The cause was argued before MARBURY, C.J., and DELAPLAINE, COLLINS, HENDERSON and MARKELL, JJ.

DELAPLAINE, J., delivered the opinion of the Court.

Walter S. Shelton, of College Park, has appealed here from a conviction on the charge of violating the local lottery law of Prince George's County. Laws of 1939, ch. 258, Code P.L.L. of Prince George's County, 1943 Ed., sec. 608.

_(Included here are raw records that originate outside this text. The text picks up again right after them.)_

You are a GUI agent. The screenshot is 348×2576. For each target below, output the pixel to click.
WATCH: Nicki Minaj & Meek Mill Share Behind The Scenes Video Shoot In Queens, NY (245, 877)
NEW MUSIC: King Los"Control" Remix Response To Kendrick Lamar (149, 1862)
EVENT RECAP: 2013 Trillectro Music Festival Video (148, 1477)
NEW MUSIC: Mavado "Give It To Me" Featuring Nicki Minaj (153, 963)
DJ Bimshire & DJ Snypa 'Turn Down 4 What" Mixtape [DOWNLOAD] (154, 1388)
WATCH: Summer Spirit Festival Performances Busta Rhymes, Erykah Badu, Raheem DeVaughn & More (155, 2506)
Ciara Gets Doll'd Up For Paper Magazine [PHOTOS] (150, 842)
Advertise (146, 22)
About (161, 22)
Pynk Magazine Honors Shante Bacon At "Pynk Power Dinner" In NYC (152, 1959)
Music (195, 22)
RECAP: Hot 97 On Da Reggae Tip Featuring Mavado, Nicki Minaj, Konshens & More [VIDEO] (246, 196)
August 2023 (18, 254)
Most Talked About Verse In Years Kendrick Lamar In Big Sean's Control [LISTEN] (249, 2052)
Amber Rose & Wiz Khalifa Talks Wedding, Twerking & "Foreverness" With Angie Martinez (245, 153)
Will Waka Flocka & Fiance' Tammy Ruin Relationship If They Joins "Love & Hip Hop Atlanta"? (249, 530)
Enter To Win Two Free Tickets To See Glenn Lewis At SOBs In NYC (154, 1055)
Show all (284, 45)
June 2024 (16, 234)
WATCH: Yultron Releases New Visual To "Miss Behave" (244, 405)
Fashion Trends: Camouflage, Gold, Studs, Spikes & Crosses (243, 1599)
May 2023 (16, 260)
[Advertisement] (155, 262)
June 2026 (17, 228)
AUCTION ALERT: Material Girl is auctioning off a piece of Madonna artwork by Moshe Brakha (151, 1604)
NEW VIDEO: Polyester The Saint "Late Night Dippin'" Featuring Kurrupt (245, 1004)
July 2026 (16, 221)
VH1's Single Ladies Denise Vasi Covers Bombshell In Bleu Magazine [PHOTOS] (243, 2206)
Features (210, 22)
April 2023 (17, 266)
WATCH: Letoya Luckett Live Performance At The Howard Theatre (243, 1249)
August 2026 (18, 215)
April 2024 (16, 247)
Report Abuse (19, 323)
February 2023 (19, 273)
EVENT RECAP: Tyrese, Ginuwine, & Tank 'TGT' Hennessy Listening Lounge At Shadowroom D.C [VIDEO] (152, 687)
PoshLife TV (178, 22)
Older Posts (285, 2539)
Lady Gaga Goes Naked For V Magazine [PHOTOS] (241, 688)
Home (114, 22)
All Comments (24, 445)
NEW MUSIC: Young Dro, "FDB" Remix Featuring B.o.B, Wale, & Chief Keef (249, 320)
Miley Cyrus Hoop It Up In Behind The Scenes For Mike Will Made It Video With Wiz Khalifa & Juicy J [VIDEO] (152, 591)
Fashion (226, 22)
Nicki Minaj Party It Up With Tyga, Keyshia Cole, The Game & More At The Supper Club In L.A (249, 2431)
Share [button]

For some years appellant has been the owner and operator of Otto's Bar and Grill in Colmar Manor. On January 16, 1951, at about 10:30 a.m., the bar was visited by the sheriff, two detectives of the county police force, and an informer named John Phillips. The sheriff and Phillips were the first to enter. They bought two beers, and while they were drinking Phillips asked the bartender, Herman Johns, whether he could play a number. The bartender handed Phillips a pad and pencil, and Phillips wrote the numbers "513" and "315" on a slip and added "50 cents" in parenthesis, indicating that he was playing 50 cents on each number. Phillips then handed the slip along with a marked dollar bill to the bartender, and the bartender put them in a drawer behind the bar. The sheriff thereupon identified himself and placed the bartender under arrest. The two detectives then walked in, and immediately recovered the slip and the dollar bill from the drawer. They also found in the drawer another slip on which "518" was written. On the cash register back of the counter there were several pads of slips. Sticking in the frame of the mirror above the cash register was a paper displaying "032" in large blue figures. One of the detectives took the bartender to the police station in Hyattsville. About twenty minutes later appellant came into the bar. When questioned by the officers, he asserted that he had no connection with the lottery whatever and did not even know that it was being operated. The officers, however, secured a warrant for his arrest.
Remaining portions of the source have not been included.